──────── DOCUMENT EXTRACT ────────

I have a few more samples from what I’ve been working on lately. Oh! And my children’s comic has a name now, too! “Jeannie Carnini! Clean Your Room!” Hee. I already know what I’m going to do with the cover, too, but that’ll have to wait until the interior is actually done as well. I’d say I’m about 3/5th’s there. Optimistically, I finish by the end of February. Realistically, by the end of March.

The character for the girl in this book, Jeannie Carnini, was a particularly tricky one. As you can see, these are some of my (many!) initial, horribly failed attempts (which actually starts on the right and works left):

Made of Fail

You’d think I’d have learned by now that if I don’t like a face, I shouldn’t try to just erase and rework it. I really should just throw away the entire pose.

Usually, the problem isn’t where I initially think it is. I would erase and redraw the face, thinking, “WTF is UP? Nothing looks right!” I must have erased that stupid face about fourty times when I finally went to bed, woke up the next morning, looked at it once and realized in a flash of dumb inspiration that I needed to redraw the entire pose, and really the whole character. That wasn’t Jeannie Carnini on my page. That was some other girl dressed in her clothes.

So I drew another character, but I still wasn’t satisfied. Something just wasn’t sitting right, but I couldn’t pinpoint it.

Later that night,  I went over to my boyfriend’s because sometimes I need to work away from home, and we sat and discussed (he IS an artist), and I doodled, and thought about how Jeannie Carnini would REALLY stand, and finally I hit upon it:

WIP

First of all, the pose is better. She’s more awkward, less sure of herself, which is more her personality. I’m a pretty confident person about most things in life, and I tend to project that on to my main characters. But … kids are awkward creatures. Smart little snaps, but unsure in the way they walk and stand. I don’t know any kid that holds themselves with surety except for the bullies. And the brownnosers (which ah … I was one of those).  Or kids pretending to be mutant turtles on the playground. >_>; (I dug Raphael because he could swear and get away with it).

The other problem I kept running into with this character was that I kept whispering to myself, “simplify! simplify!” because it’s the style I’m running for, but it kept being either too much or too little (should have scanned in the overly simple ones. oops. too late now.) I would catch an expression on the first sketch, a few simple lines, and then I’d run in with a pointed lead and ruin it with detail. I needed to find that happy balance, and at last, by trying and trying and throwing away an awful lot of sketches but never giving up, and thinking about it and thinking about it some more, I finally got it. And slowly, as I get into the character, the easier she becomes to draw.  Not just in the face either, but in her body language as well.

──────── SUPPLIED INFORMATION ────────

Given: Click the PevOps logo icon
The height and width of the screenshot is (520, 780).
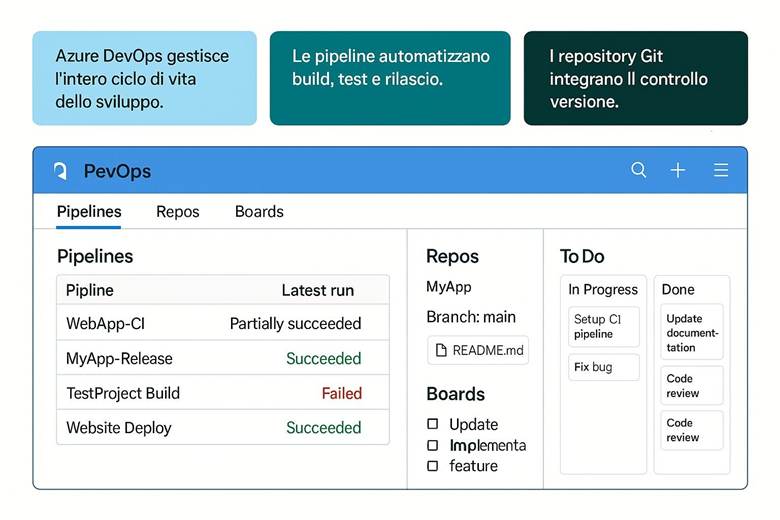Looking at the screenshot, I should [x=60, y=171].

────────
──────── SUPPLIED INFORMATION ────────

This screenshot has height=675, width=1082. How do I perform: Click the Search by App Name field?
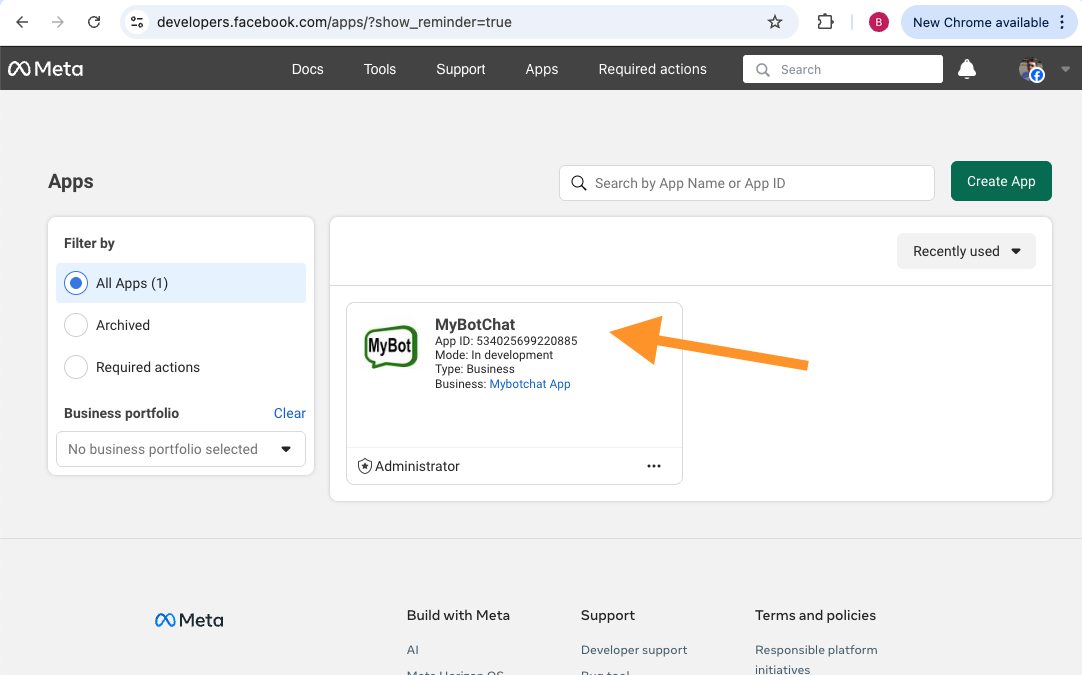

────────
──────── SUPPLIED INFORMATION ────────

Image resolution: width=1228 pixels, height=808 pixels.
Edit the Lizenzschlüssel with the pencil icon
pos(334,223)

────────

Condense the paragraph of the character-design post that begins "The other problem I kept running into" into a short bulleted list of its main points.

→ **CORRECT RESPONSE**:
- The artist kept repeating "simplify! simplify!" because that is the target style, but the drawings came out either too detailed or too simple.
- An expression caught in a few simple lines on the first sketch would get ruined by adding detail with a pointed lead.
- The goal was a balance between the two.
- After many attempts, many discarded sketches, much thought and no giving up, the artist finally achieved it.
- The more the artist gets into the character, the easier she is to draw, in both her face and her body language.